Research on health impact
In early June of 2008, Wayne Cascio, MD, awoke in his Greenville, N.C., home to the stench of smoke emanating from a large peat fire burning some 65 miles away. By the time he reached the parking lot at East Carolina University in Greenville to begin his workday as chief of cardiology, the haze of smoke had thickened to the point where he could only see a few feet in front of him.
Dr. Wayne Cascio
Over the next several weeks, the fire scorched 41,000 acres and produced haze and air pollution that far exceeded National Ambient Air Quality Standards for particulate matter and blanketed rural communities in the state’s eastern region. The price tag for management of the blaze reached $20 million. Because of his interest in the health effects of wildfire smoke and because of his relationship with investigators at the EPA, Dr. Cascio initiated an epidemiology study to investigate the effects of exposure on cardiorespiratory outcomes in the population affected by the fire (Environ Health Perspect. 2011 Oct;119[10]:1415-20).

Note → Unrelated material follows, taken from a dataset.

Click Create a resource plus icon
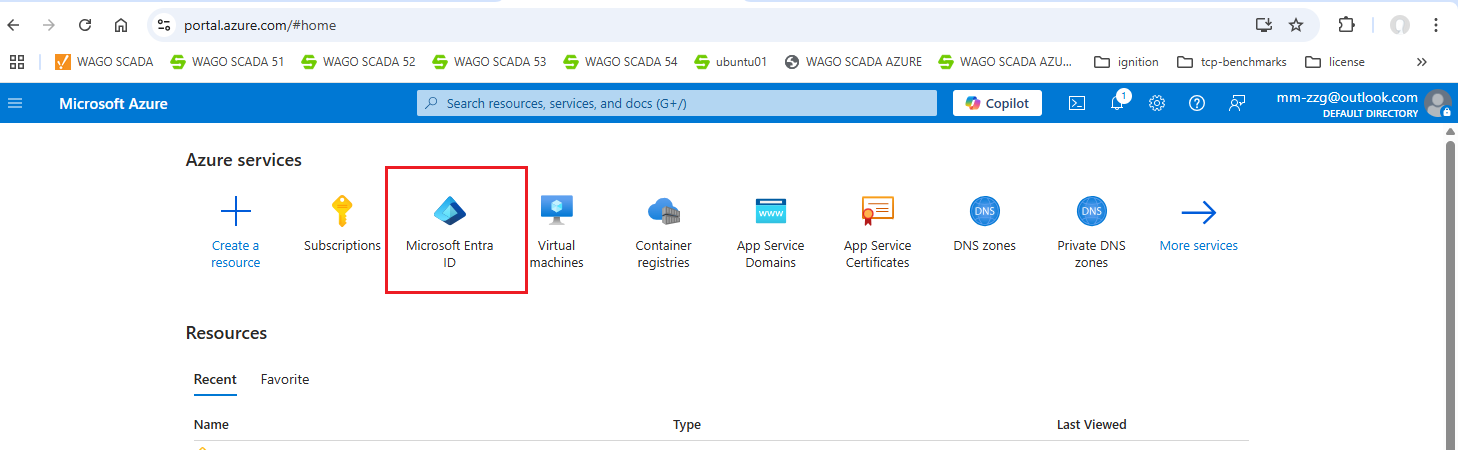 pyautogui.click(x=235, y=211)
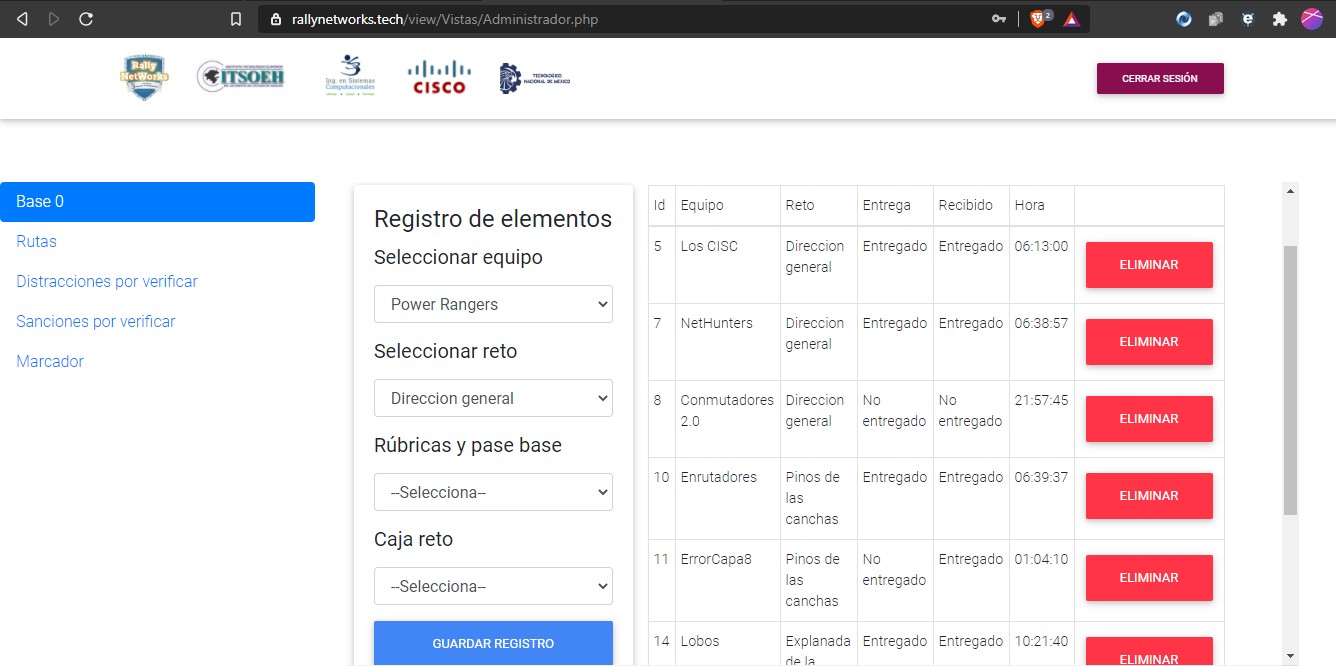
Task: Click Guardar Registro button
Action: point(493,643)

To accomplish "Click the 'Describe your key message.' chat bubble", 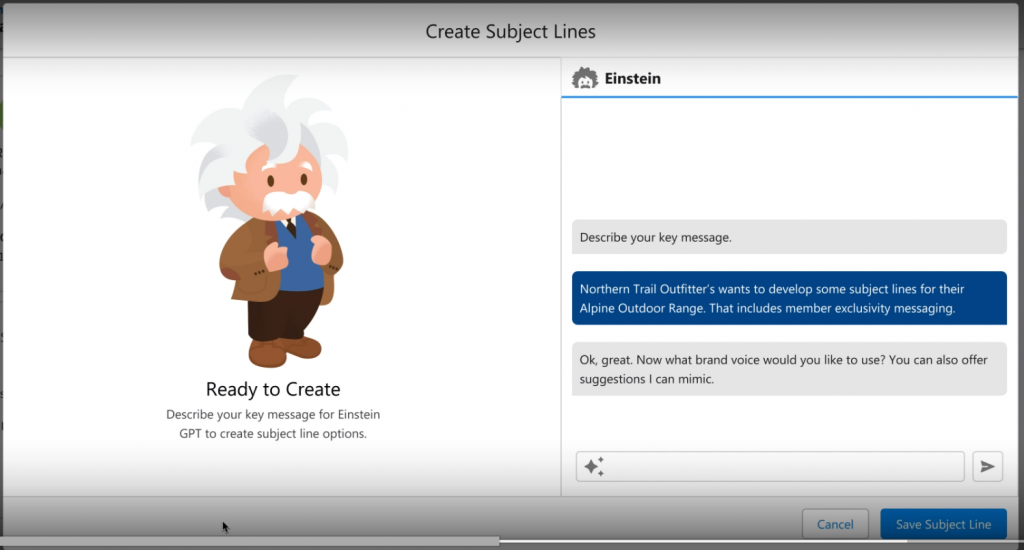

By combining satellite data with syndromic surveillance drawn from hospital records in 41 counties contained in the North Carolina Disease Event Tracking and Epidemiologic Collection Tool, he and his colleagues found that exposure to the peat wildfire smoke led to increases in the cumulative risk ratio for asthma (relative risk, 1.65), chronic obstructive pulmonary disease (RR, 1.73), and pneumonia and acute bronchitis (RR, 1.59). ED visits related to cardiopulmonary symptoms and heart failure also were significantly increased (RR, 1.23 and 1.37, respectively). “That was really the first study to strongly identify a cardiac endpoint related to wildfire smoke exposure,” said Dr. Cascio, who now directs the EPA’s National Health and Environmental Effects Research Laboratory. “It really pointed out how little we knew about the health effects of wildfire up until that time.”
Those early findings have been replicated in subsequent research about the acute health effects of exposure to wildfire smoke, which contains PM2.5 and other toxic substances from structures, electronic devices, and automobiles destroyed in the path of flames, including heavy metals and asbestos. Most of the work has focused on smoke-related cardiovascular and respiratory ED visits and hospitalizations.
A study of the 2008 California wildfire impact on ED visits accounted for ozone levels in addition to PM2.5 in the smoke. During the active fire periods, PM2.5 was significantly associated with exacerbations of asthma and COPD and these effects remained after controlling for ozone levels. PM2.5 inhalation during the wildfires was associated with increased risk of an ED visit for asthma (RR, 1.112; 95% confidence interval, 1.087-1.138) for a 10 mcg/m3 increase in PM2.5 and COPD (RR, 1.05; 95% CI, 1.019-1.0825), as well as for combined respiratory visits (RR, 1.035; 95% CI, 1.023-1.046) (Environ Int. 2109 Aug;129:291-8).
Researchers who evaluated the health impacts of wildfires in California during the 2015 fire season found an increase in all-cause cardiovascular and respiratory ED visits, especially among those aged 65 years and older during smoke days. The population-based study included 1,196,233 ED visits during May 1–Sept. 30 that year. PM2.5 concentrations were categorized as light, medium, or dense. Relative risk rose with the amount of smoke in the air. Rates of all-cause cardiovascular ED visits were elevated across levels of smoke density, with the greatest increase on dense smoke days and among those aged 65 years or older (RR,1.15; 95% CI, 1.09-1.22). All-cause cerebrovascular visits were associated with dense smoke days, especially among those aged 65 years and older (RR, 1.22; 95% CI, 1.00-1.49). Respiratory conditions also were increased on dense smoke days (RR, 1.18; 95% CI, 1.08-1.28) (J Am Heart Assoc. 2018 Apr 11;7:e007492. doi: 10.1161/JAHA.117.007492).